[PROBLEM STATEMENT]: Within the records that follow, restate exactly the lines from the line with "You are a computer-use agent. The image" down to the line with "You are a computer-use agent. Viewport: 411px", including both. Omit the pictures.

BEGIN RECORDS PROVIDED

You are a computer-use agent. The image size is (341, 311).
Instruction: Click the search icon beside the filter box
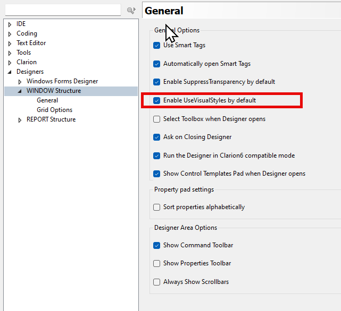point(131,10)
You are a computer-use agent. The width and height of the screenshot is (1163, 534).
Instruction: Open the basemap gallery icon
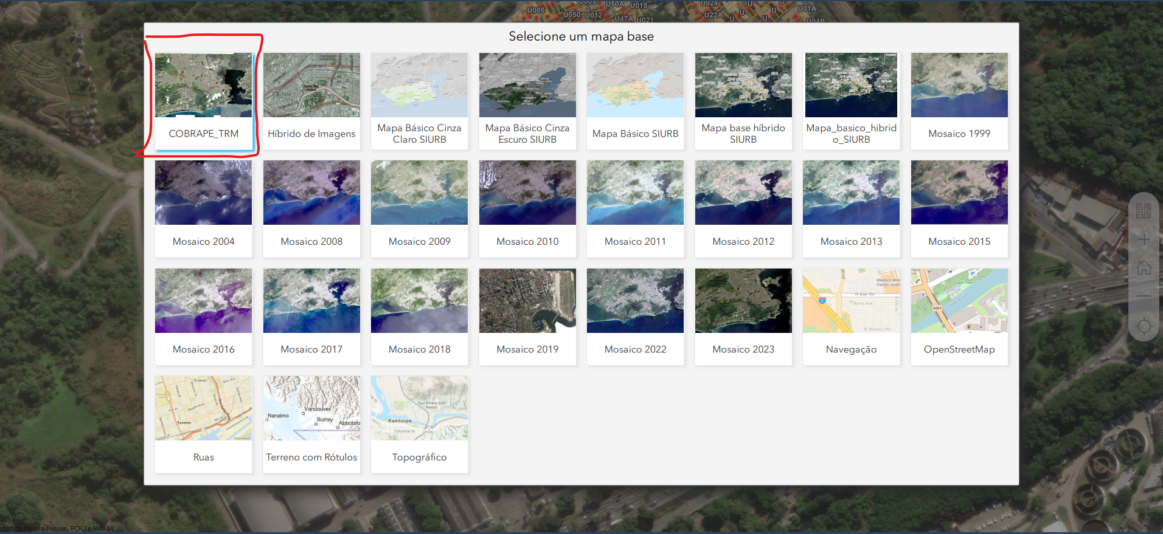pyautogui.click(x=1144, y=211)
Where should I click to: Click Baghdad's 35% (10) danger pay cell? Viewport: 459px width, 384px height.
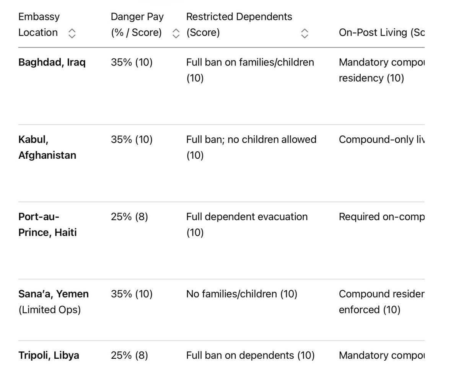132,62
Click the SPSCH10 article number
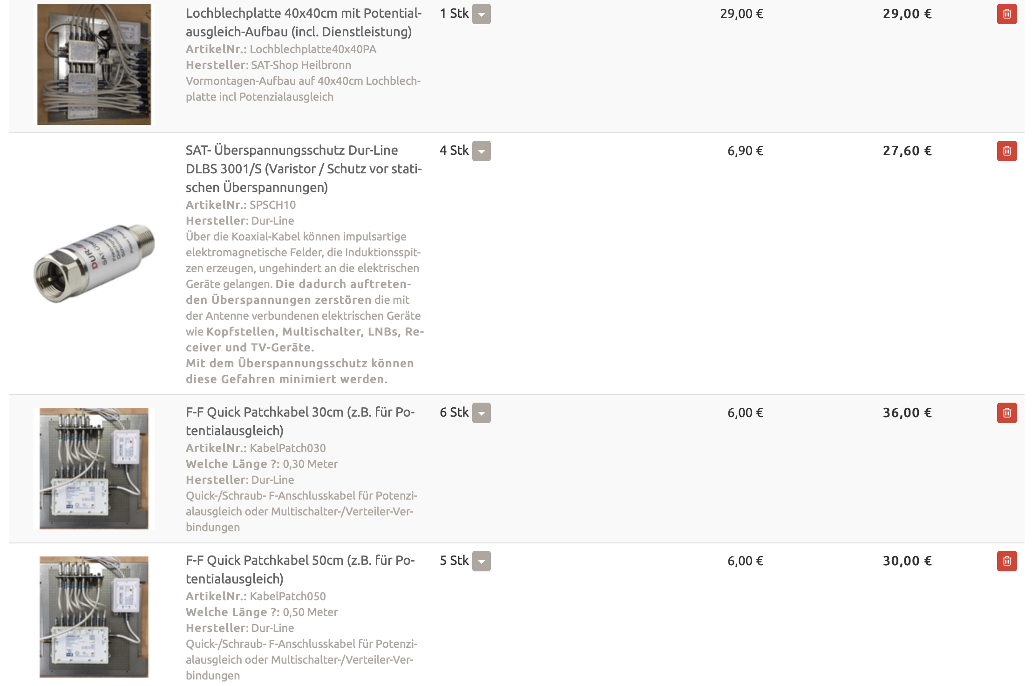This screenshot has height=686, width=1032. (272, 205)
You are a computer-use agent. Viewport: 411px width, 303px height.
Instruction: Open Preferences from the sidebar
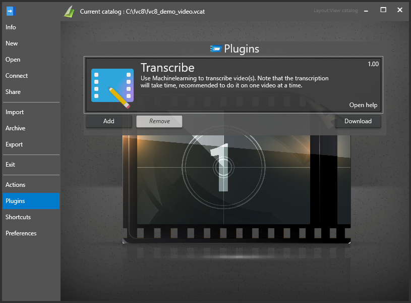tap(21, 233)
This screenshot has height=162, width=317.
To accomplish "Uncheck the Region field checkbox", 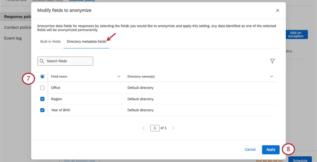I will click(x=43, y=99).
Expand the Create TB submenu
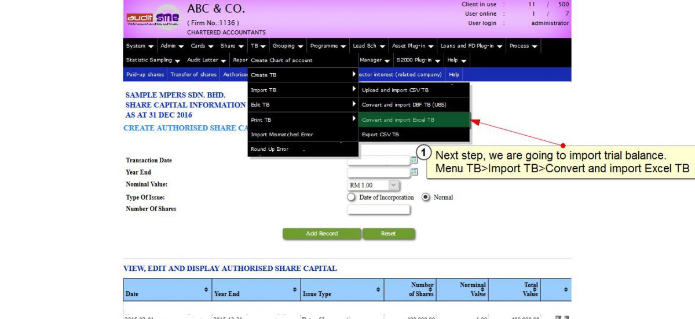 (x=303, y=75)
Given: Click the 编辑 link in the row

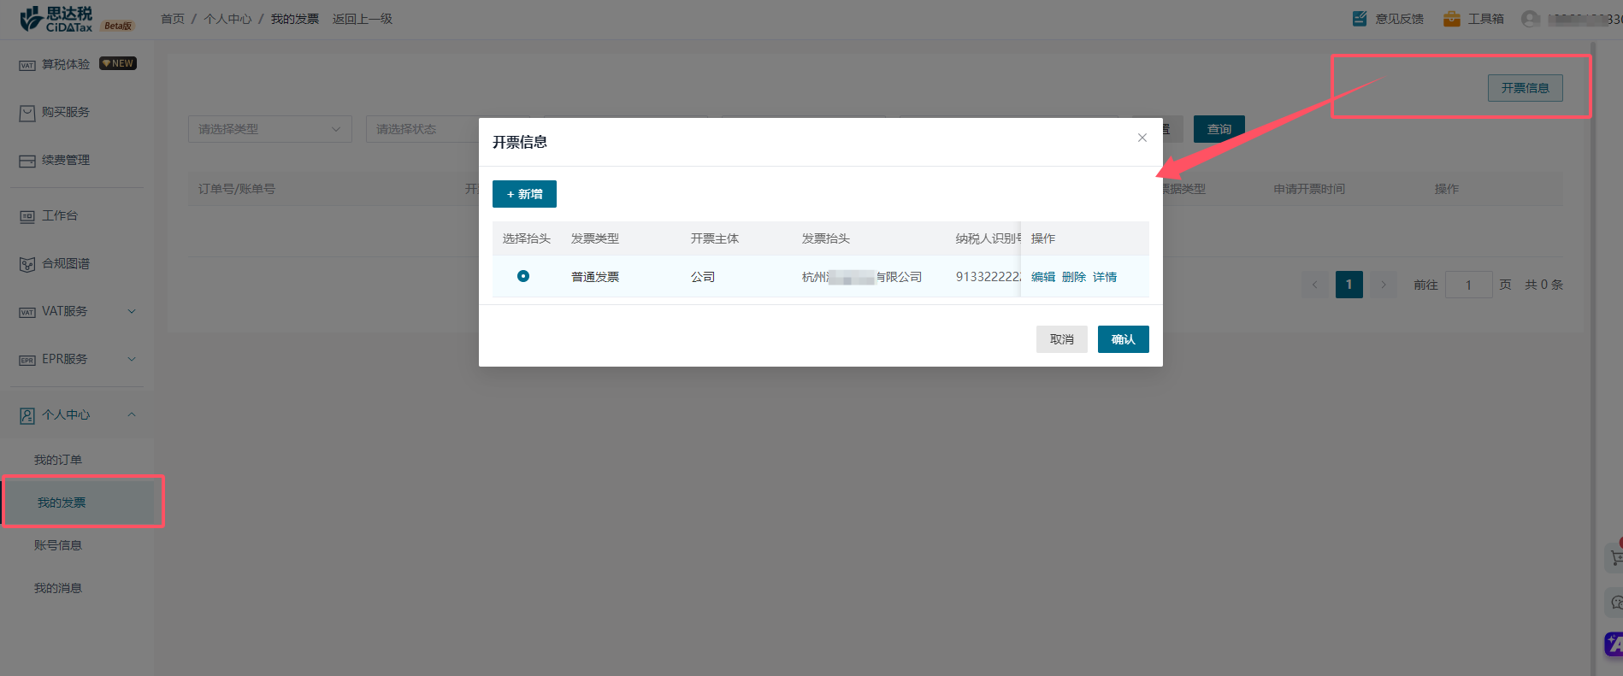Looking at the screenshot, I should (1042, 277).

END RECORDS PROVIDED
BEGIN RECORDS PROVIDED

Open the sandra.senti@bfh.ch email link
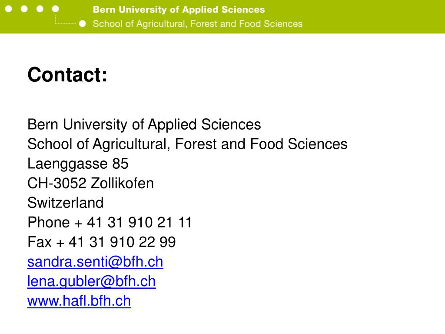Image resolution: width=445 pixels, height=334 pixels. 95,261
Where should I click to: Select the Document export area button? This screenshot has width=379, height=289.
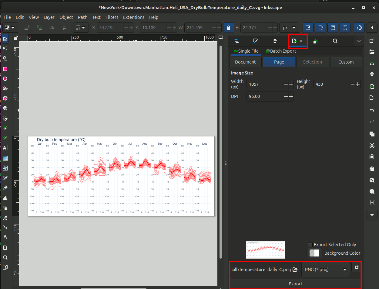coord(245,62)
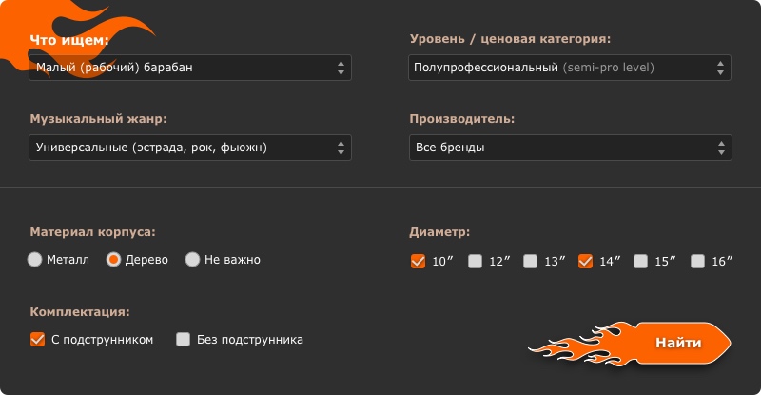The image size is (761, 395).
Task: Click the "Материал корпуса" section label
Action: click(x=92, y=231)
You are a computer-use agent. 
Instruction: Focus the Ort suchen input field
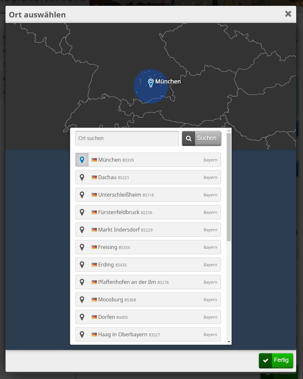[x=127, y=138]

END RECORDS PROVIDED

[WRITTEN ANSWER]:
You are a computer-use agent. The image size is (341, 311).
Instruction: Click the search icon beside the filter box
point(131,10)
You are a computer-use agent. The width and height of the screenshot is (1163, 534).
Instruction: Open the basemap gallery icon
pyautogui.click(x=1144, y=211)
Where should I click to: Click Baghdad's 35% (10) danger pay cell? Viewport: 459px width, 384px height.
132,62
Click the SPSCH10 article number
This screenshot has height=686, width=1032. (272, 205)
You are a computer-use agent. Viewport: 411px width, 303px height.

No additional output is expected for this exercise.